> [EXERCISE PROMPT]: Give the records below as a numbered list, taking everything from the line containing "repudiate (228, 291)" down to the end of the records and leaving out blank lines.

> [MATERIAL FOR THE TASK]:
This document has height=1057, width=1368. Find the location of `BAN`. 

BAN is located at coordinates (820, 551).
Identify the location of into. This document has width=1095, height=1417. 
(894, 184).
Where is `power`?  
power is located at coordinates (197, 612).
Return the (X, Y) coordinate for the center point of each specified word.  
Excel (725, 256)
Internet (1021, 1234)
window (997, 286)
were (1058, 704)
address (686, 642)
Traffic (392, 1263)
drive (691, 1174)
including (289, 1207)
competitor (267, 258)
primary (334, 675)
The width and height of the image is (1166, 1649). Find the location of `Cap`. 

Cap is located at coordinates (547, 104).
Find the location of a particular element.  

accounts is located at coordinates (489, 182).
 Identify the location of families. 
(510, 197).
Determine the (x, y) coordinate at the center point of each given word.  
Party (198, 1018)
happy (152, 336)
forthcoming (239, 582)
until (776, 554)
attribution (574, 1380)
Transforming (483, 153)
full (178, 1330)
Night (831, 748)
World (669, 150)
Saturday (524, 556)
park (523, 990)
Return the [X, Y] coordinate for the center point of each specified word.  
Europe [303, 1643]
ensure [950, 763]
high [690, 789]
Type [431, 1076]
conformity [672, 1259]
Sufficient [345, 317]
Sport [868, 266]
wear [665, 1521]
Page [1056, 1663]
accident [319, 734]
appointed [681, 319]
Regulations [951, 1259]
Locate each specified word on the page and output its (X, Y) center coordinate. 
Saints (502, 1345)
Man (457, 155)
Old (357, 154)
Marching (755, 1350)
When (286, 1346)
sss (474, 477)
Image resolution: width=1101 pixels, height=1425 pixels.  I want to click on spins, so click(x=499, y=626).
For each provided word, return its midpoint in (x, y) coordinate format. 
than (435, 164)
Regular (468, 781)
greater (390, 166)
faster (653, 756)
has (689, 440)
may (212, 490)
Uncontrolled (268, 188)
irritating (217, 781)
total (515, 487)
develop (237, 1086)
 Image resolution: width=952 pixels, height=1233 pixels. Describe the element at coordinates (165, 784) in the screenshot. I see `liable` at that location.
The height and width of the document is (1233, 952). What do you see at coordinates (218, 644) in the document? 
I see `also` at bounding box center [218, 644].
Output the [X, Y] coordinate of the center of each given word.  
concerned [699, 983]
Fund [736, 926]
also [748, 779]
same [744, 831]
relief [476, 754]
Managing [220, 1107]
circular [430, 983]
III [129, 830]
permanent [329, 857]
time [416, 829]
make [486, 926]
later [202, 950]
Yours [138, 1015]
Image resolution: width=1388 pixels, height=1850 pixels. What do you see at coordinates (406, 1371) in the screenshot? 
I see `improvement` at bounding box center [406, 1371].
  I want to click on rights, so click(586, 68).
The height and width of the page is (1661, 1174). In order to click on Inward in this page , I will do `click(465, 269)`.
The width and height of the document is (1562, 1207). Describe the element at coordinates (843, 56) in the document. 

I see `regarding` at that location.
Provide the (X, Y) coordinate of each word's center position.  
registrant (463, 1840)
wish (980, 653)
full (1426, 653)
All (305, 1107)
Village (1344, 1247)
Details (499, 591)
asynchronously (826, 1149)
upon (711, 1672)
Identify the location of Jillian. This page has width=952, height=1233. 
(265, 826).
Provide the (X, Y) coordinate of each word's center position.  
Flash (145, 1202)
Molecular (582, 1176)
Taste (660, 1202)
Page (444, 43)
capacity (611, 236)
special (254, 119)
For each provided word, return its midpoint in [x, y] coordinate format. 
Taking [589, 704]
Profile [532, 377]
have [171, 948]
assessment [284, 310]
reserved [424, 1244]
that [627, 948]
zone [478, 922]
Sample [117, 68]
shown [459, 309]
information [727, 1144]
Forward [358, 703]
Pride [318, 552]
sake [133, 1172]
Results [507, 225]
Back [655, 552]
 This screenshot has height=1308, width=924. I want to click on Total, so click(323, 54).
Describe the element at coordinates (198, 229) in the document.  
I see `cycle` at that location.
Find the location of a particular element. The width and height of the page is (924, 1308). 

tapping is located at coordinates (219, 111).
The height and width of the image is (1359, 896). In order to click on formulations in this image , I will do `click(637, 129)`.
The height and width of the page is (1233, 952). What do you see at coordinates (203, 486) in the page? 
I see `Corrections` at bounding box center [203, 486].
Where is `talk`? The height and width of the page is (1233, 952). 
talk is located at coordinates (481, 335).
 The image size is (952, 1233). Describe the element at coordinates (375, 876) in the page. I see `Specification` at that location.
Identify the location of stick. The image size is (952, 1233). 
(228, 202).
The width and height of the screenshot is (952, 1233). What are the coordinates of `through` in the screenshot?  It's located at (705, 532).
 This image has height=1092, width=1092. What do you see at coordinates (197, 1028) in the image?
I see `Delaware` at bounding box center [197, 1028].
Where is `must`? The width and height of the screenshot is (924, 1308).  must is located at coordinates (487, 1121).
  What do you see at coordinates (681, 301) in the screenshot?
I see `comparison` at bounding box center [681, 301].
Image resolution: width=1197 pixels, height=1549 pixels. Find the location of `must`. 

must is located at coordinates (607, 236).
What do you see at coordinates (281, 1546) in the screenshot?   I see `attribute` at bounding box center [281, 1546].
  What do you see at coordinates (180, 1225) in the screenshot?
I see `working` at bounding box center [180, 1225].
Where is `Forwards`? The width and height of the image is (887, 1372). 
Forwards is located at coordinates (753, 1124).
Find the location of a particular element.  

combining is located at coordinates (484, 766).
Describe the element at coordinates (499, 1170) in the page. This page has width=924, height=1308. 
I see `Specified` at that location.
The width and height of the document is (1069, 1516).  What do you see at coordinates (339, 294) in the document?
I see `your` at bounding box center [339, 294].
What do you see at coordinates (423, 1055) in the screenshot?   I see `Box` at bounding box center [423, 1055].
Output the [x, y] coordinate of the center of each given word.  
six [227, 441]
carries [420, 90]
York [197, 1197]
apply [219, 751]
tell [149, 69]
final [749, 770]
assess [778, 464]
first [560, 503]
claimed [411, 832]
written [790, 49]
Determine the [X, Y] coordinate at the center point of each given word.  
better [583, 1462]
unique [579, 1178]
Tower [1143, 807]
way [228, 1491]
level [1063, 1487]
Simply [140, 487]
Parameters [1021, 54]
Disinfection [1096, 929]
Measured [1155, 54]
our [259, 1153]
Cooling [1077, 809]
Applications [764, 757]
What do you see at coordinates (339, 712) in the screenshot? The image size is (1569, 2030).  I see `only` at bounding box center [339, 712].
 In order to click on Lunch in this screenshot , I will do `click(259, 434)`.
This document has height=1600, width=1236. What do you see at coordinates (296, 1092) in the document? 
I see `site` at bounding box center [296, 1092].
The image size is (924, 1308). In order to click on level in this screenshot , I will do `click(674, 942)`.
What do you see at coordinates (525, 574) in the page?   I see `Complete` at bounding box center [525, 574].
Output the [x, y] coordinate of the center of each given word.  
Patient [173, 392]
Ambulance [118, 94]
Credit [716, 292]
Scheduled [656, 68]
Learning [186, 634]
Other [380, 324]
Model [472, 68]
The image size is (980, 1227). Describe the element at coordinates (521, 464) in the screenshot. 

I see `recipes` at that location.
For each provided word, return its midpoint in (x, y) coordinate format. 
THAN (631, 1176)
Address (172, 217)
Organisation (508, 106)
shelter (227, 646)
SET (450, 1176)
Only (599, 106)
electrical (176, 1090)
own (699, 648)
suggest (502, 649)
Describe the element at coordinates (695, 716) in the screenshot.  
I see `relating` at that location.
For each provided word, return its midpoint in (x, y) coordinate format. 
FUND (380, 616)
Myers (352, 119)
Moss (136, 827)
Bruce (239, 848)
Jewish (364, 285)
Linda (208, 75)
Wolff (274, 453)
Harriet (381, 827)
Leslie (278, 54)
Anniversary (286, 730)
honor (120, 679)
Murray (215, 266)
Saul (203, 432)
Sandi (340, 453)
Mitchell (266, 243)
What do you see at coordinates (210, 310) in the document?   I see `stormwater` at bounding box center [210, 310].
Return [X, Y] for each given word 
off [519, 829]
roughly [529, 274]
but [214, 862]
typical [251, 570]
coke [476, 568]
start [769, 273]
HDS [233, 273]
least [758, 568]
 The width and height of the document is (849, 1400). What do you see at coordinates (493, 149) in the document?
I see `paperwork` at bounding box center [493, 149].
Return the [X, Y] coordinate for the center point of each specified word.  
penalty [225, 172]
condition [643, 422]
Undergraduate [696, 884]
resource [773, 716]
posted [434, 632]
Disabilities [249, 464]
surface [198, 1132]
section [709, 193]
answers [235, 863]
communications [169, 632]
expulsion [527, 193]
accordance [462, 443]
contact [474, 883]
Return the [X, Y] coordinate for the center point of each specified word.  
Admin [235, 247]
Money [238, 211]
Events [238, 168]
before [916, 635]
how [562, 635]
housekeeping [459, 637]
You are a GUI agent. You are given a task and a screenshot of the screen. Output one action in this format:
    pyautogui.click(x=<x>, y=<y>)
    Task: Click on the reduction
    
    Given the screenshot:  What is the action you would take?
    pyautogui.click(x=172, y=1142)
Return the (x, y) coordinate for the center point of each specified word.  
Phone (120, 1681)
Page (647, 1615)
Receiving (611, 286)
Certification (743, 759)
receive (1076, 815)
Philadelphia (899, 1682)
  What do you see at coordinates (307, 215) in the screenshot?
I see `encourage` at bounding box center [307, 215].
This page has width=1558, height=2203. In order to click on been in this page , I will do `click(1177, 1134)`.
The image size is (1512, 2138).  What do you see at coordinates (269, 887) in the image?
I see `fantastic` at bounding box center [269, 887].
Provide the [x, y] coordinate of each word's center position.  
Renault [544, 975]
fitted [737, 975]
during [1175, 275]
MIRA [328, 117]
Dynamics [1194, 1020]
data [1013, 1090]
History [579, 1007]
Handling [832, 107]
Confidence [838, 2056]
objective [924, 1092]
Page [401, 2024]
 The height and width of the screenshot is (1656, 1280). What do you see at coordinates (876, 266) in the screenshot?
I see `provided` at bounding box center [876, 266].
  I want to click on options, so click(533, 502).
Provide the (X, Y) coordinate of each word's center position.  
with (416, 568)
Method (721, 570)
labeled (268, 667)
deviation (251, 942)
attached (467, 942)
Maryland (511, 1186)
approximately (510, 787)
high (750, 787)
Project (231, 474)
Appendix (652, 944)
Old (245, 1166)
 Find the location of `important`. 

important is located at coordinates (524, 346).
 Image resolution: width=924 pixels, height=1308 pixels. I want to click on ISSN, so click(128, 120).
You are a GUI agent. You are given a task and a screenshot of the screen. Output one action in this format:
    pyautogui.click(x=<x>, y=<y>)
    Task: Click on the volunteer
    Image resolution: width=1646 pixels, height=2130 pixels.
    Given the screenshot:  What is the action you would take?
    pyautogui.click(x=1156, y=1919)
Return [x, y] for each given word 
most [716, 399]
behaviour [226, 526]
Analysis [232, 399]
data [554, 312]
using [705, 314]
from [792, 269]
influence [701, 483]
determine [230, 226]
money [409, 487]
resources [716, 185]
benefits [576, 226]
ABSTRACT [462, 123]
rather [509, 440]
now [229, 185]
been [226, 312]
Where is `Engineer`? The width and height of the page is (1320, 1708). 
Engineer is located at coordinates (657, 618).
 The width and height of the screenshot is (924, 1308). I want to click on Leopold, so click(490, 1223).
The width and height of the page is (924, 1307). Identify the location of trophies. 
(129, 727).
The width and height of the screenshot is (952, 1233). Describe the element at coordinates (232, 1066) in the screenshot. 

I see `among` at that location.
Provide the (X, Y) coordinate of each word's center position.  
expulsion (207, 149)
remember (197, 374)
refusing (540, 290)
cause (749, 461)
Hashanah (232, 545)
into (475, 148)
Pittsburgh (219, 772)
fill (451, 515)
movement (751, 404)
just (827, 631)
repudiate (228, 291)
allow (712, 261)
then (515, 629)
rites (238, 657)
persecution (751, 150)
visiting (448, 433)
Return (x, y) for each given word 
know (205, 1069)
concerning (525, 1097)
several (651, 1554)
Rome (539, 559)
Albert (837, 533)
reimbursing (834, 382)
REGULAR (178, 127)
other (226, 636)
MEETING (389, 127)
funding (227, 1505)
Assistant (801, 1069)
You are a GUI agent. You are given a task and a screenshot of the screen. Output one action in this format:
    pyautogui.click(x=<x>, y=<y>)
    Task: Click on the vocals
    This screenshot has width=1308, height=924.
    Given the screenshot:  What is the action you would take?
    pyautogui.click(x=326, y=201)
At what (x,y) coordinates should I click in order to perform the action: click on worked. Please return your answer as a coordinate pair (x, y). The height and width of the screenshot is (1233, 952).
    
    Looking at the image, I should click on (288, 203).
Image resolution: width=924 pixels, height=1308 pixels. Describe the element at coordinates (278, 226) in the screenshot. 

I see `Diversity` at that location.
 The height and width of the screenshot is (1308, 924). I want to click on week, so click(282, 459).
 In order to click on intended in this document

> [SOLUTION TO THIS EXERCISE]:
1. repudiate (228, 291)
2. allow (712, 261)
3. then (515, 629)
4. rites (238, 657)
5. persecution (751, 150)
6. visiting (448, 433)
7. Return (x, y) for each given word 
8. know (205, 1069)
9. concerning (525, 1097)
10. several (651, 1554)
11. Rome (539, 559)
12. Albert (837, 533)
13. reimbursing (834, 382)
14. REGULAR (178, 127)
15. other (226, 636)
16. MEETING (389, 127)
17. funding (227, 1505)
18. Assistant (801, 1069)
19. You are a GUI agent. You are given a task and a screenshot of the screen. Output one action in this format:
20.     pyautogui.click(x=<x>, y=<y>)
21.     Task: Click on the vocals
22.     This screenshot has width=1308, height=924.
23.     Given the screenshot:  What is the action you would take?
24.     pyautogui.click(x=326, y=201)
25. At what (x,y) coordinates should I click in order to perform the action: click on worked. Please return your answer as a coordinate pair (x, y). The height and width of the screenshot is (1233, 952).
26.     Looking at the image, I should click on (288, 203).
27. Image resolution: width=924 pixels, height=1308 pixels. Describe the element at coordinates (278, 226) in the screenshot. 
28. I see `Diversity` at that location.
29.  The height and width of the screenshot is (1308, 924). I want to click on week, so click(282, 459).
30.  In order to click on intended in this document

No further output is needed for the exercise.